The International Monetary Fund also said earlier that the UAE economy has quickly survived the economic impact of Covid-19, with near-term economic growth being strong, underpinned by a rebound in domestic activity, while elevated oil prices support high surpluses in the fiscal and external balances.

However, the UAE’s GDP will slow down from 6.6 per cent last year after Gulf economies in the region peaked after hitting record lows during the pandemic years.

In the GCC region, growth in 2023 is projected to average 1 per cent, 2.2 percentage points less than forecast in April 2023 and considerably less than the 7.3 per cent in 2022.

The World Bank projected in its October report that as a result of lower oil production levels amidst subdued prices, economic activity in Saudi Arabia is projected to contract by 0.9 per cent in 2023, an abrupt decrease from 8.7 per cent in 2022.

“Growth in the remaining GCC economies is expected to also slow down sharply due to less favourable oil market prospects.”

However, economic activity in the GCC is forecast to recover in 2024 under the assumption that Opec+ production quotas are relaxed.

“Among developing oil exporters, the deceleration is less marked. Their expected growth in 2023 is 2.4 per cent, less than the 4.3 per cent in 2022. Among developing oil importers, the average forecast for 2023 is 3.6 per cent, down from 4.9 per cent in 2022,” the World Bank said.

Projected growth in the Middle East and North Africa (Mena) region in 2023 is closer to the global average, unlike in 2022, when the region dramatically outpaced the rest of the world.
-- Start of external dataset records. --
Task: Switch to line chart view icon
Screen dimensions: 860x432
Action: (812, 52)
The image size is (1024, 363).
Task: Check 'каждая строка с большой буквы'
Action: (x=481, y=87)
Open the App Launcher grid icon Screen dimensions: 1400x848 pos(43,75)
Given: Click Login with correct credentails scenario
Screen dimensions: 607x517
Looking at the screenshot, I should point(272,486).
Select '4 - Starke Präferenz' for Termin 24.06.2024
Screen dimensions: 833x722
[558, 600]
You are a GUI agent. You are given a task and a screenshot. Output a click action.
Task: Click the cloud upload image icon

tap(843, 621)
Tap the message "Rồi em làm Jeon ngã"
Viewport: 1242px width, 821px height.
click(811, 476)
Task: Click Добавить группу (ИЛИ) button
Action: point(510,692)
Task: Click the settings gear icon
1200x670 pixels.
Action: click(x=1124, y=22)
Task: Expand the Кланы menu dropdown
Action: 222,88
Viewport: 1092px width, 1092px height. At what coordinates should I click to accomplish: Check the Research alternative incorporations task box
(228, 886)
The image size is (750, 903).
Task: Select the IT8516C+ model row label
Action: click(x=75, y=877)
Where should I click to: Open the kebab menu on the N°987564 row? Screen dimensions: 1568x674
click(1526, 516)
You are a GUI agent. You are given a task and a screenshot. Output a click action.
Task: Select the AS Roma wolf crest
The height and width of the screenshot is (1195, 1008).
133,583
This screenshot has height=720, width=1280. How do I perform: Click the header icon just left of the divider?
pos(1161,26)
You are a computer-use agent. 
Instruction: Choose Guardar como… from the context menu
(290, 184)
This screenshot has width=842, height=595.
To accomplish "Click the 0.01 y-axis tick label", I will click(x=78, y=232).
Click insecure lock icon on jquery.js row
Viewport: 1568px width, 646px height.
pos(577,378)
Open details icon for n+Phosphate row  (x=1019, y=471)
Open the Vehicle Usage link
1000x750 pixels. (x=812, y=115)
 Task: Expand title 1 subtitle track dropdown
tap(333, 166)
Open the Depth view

Global activity is forecast to slow to 2.5 per cent in 2023, down from 3.1 per cent in 2022, according to the latest issue of the World Bank Mena Economic Update.

The region’s GDP is forecast to plummet to 1.9 per cent in 2023 from 6 per cent in 2022, due to oil production cuts amidst subdued oil prices, tight global financial conditions, and high inflation.

By the end of 2023, only 8 of 15 Mena economies will have returned to pre-pandemic real GDP per capita levels.

Similarly, cuts in oil production and subdued oil prices are depressing the current accounts and fiscal balances of Mena’s oil exporters. In the GCC, the current account balance is projected to fall to 9.6 per cent of GDP, down from a high of 15.7 in 2022. The fiscal surplus is forecast to sharply decrease to 0.8 per cent of GDP from 4.9 per cent in 2022.